EXERCICES -
1 – Pouvez-vous recopier le texte sur les accumulateurs en entier, sans y changer un seul mot ?
2 – Pourriez-vous réécrire en tableau Markdown, avec une colonne Rang et une colonne Contenu, les lignes des entrées qui vont de la ligne contenant « Select the Clicks radio option » jusqu'à la dernière ligne des entrées, ces deux lignes comprises ? Ne présentez que ces lignes, sautez les lignes vides et laissez les images hors de la réponse.

TEXTE PROPOSÉ -
On voit donc qu’il faut compter avoir sur la voiture en ordre de marche sensiblement le quart ou le tiers du poids de la voiture en accumulateurs pour avoir des performances raisonnables avec une vitesse moyenne restant faible. Pour les voitures neuves, à construire, on peut concevoir des véhicules où tout est sacrifié à la légèreté et qui emportent sans peine cette quantité d’accumulateurs. Pour les voitures à transformer, c’est déjà un problème que d’y loger la quantité d’accumulateurs nécessaires.
Pour augmenter le rayon d’action, on peut envisager plusieurs combinaisons. Raisonnons sur une voiture de 1200kg dont 300kg d’accus :
1) Au bout du rayon d’action de la batterie, on la dépose, pour en prendre une autre ; le rayon d’action initial de 52 km devient naturellement 104 km.
2) On emporte 300 kg. d’accus supplémentaires, et on les fait marcher quand la première batterie est épuisée : la voiture se trouve alors alourdie de 300 kg. et le rayon d’action va être $$$ 104 \frac{1200}{1500} = 83km$$$
3) On emporte 300kg d’accus supplémentaires dans la voiture et on les fait marcher en parallèle avec la première batterie. La situation s’améliore parce que la décharge de chaque batterie se fait en 4 h au lieu de se faire en 2h. Tenant compte de l’augmentation de capacité qui en résulte, on trouve que le rayon d’action remonte à 102 km., presque identique à celui du premier cas : l’augmentation de capacité pour une décharge plus lente compense à peu près le fait d’avoir à transporter un poids plus grand, au moins pour l’ordre de grandeur des temps de décharge considérés (2 h, et 4 h.).

DONNÉES FOURNIES -
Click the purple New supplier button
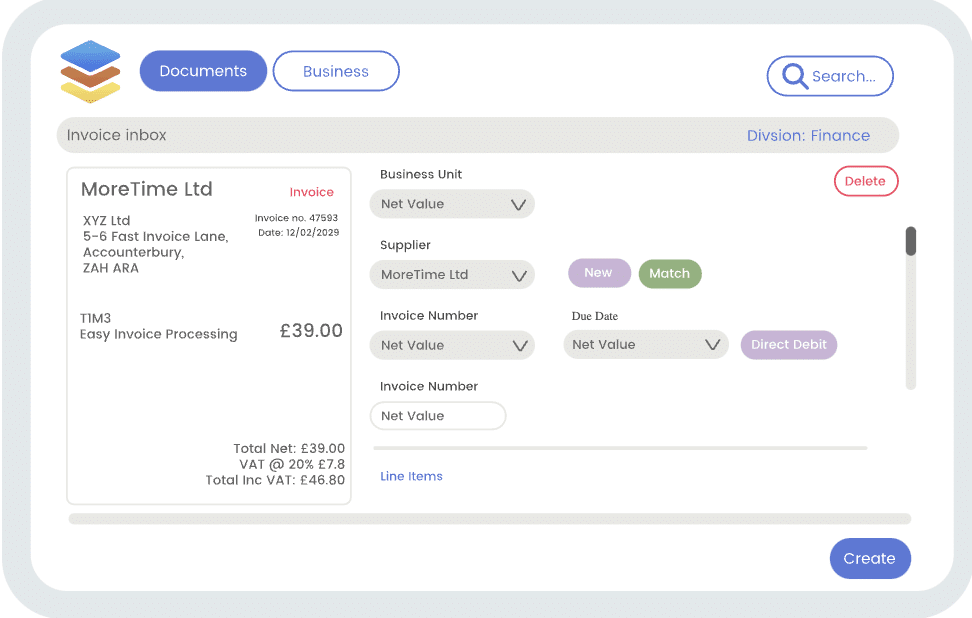Screen dimensions: 972x618 (x=599, y=273)
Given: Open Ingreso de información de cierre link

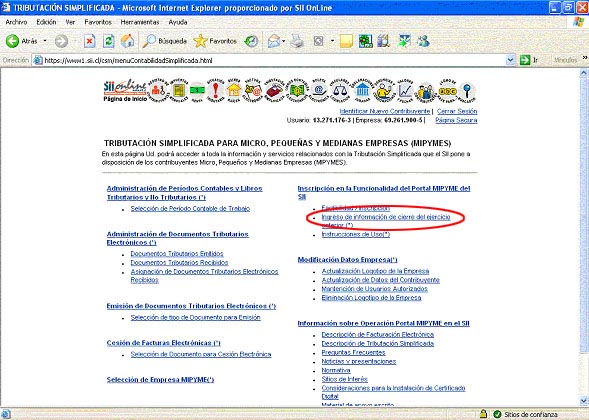Looking at the screenshot, I should (x=386, y=221).

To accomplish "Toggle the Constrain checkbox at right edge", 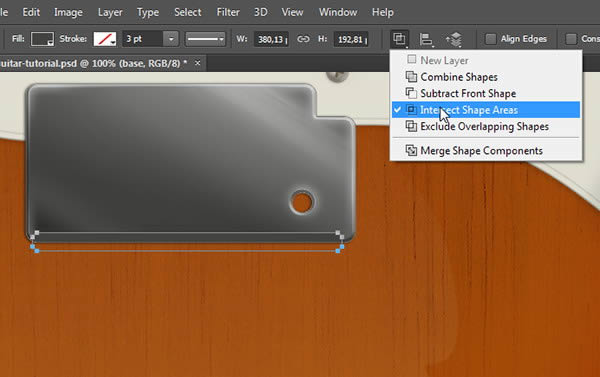I will tap(571, 39).
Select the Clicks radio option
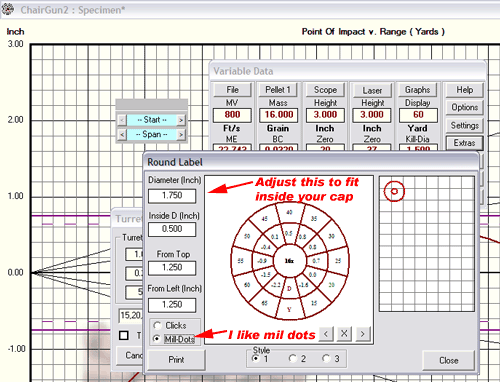Viewport: 500px width, 382px height. coord(157,325)
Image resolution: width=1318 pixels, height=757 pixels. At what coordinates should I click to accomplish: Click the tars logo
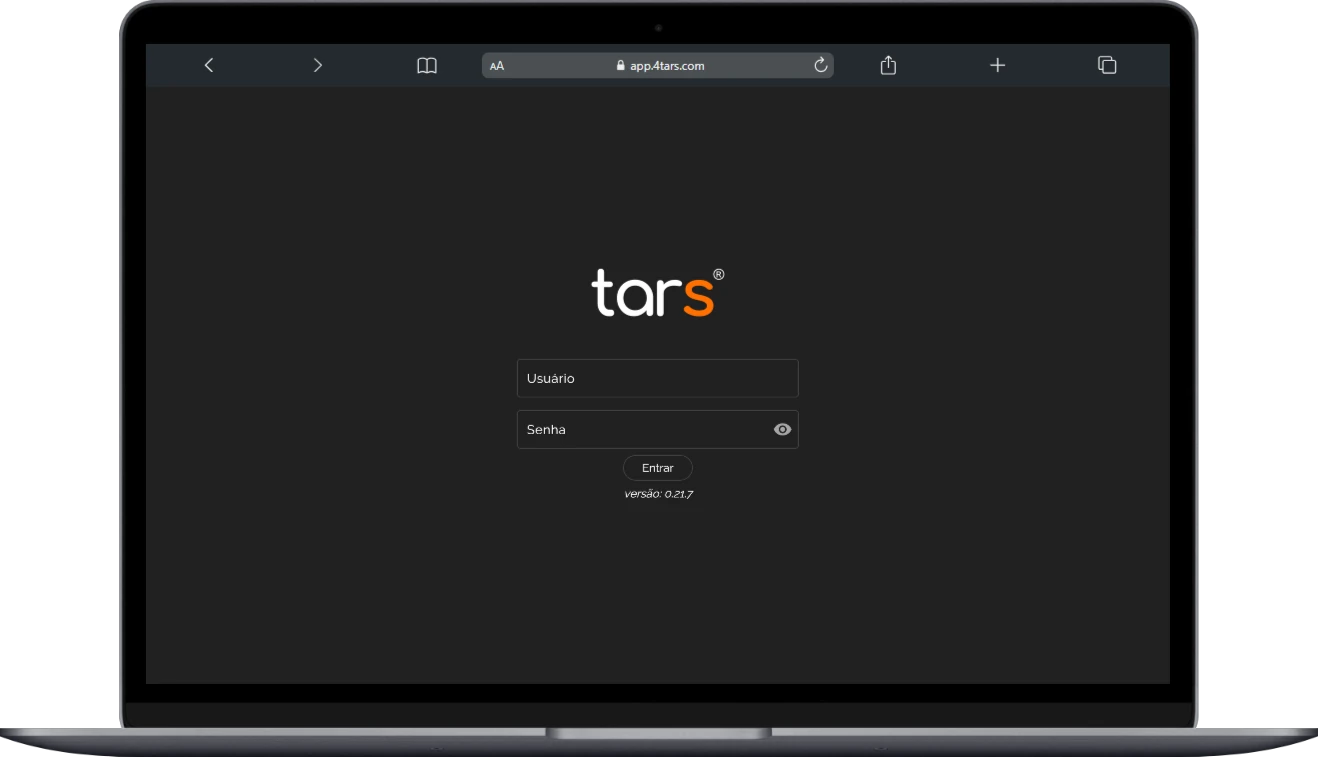tap(652, 293)
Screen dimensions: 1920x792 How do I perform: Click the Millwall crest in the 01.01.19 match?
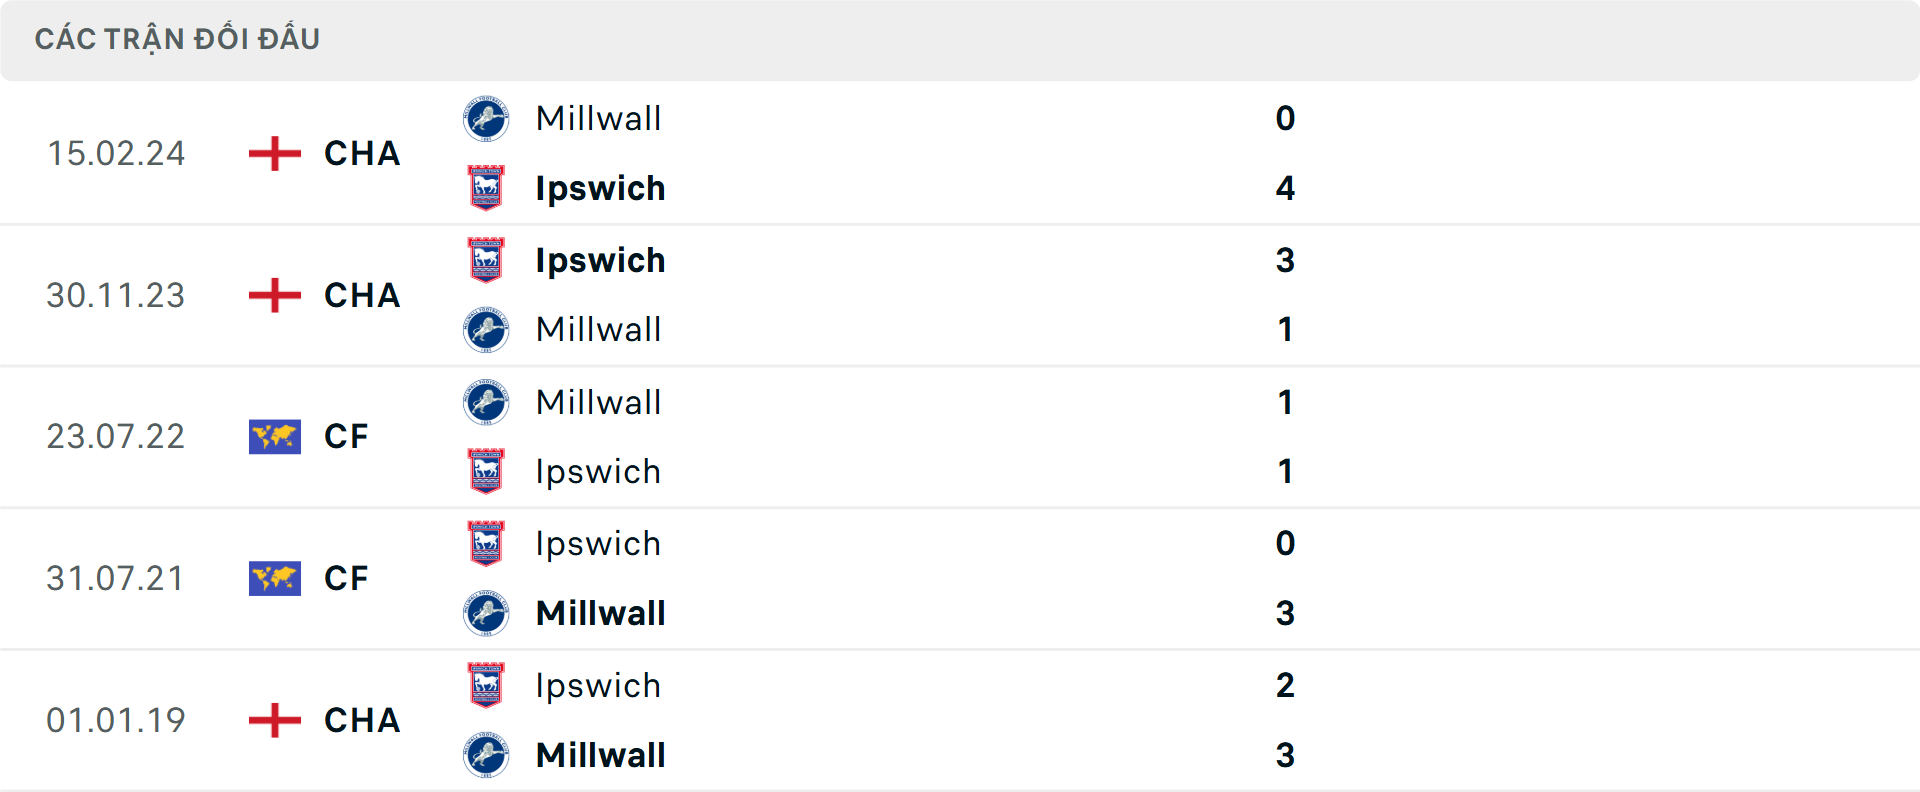pos(486,755)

RÉPONSES CI-DESSOUS -
1 –
On voit donc qu’il faut compter avoir sur la voiture en ordre de marche sensiblement le quart ou le tiers du poids de la voiture en accumulateurs pour avoir des performances raisonnables avec une vitesse moyenne restant faible. Pour les voitures neuves, à construire, on peut concevoir des véhicules où tout est sacrifié à la légèreté et qui emportent sans peine cette quantité d’accumulateurs. Pour les voitures à transformer, c’est déjà un problème que d’y loger la quantité d’accumulateurs nécessaires.
Pour augmenter le rayon d’action, on peut envisager plusieurs combinaisons. Raisonnons sur une voiture de 1200kg dont 300kg d’accus :
1) Au bout du rayon d’action de la batterie, on la dépose, pour en prendre une autre ; le rayon d’action initial de 52 km devient naturellement 104 km.
2) On emporte 300 kg. d’accus supplémentaires, et on les fait marcher quand la première batterie est épuisée : la voiture se trouve alors alourdie de 300 kg. et le rayon d’action va être $$$ 104 \frac{1200}{1500} = 83km$$$
3) On emporte 300kg d’accus supplémentaires dans la voiture et on les fait marcher en parallèle avec la première batterie. La situation s’améliore parce que la décharge de chaque batterie se fait en 4 h au lieu de se faire en 2h. Tenant compte de l’augmentation de capacité qui en résulte, on trouve que le rayon d’action remonte à 102 km., presque identique à celui du premier cas : l’augmentation de capacité pour une décharge plus lente compense à peu près le fait d’avoir à transporter un poids plus grand, au moins pour l’ordre de grandeur des temps de décharge considérés (2 h, et 4 h.).

2 –
| Rang | Contenu |
|---|---|
| 1 | Select the Clicks radio option |
| 2 | Viewport: 500px width, 382px height. coord(157,325) |
| 3 | Image resolution: width=1318 pixels, height=757 pixels. At what coordinates should I click to accomplish: Click the tars logo |
| 4 | tap(652, 293) |
| 5 | Screen dimensions: 1920x792 How do I perform: Click the Millwall crest in the 01.01.19 match? |
| 6 | pos(486,755) |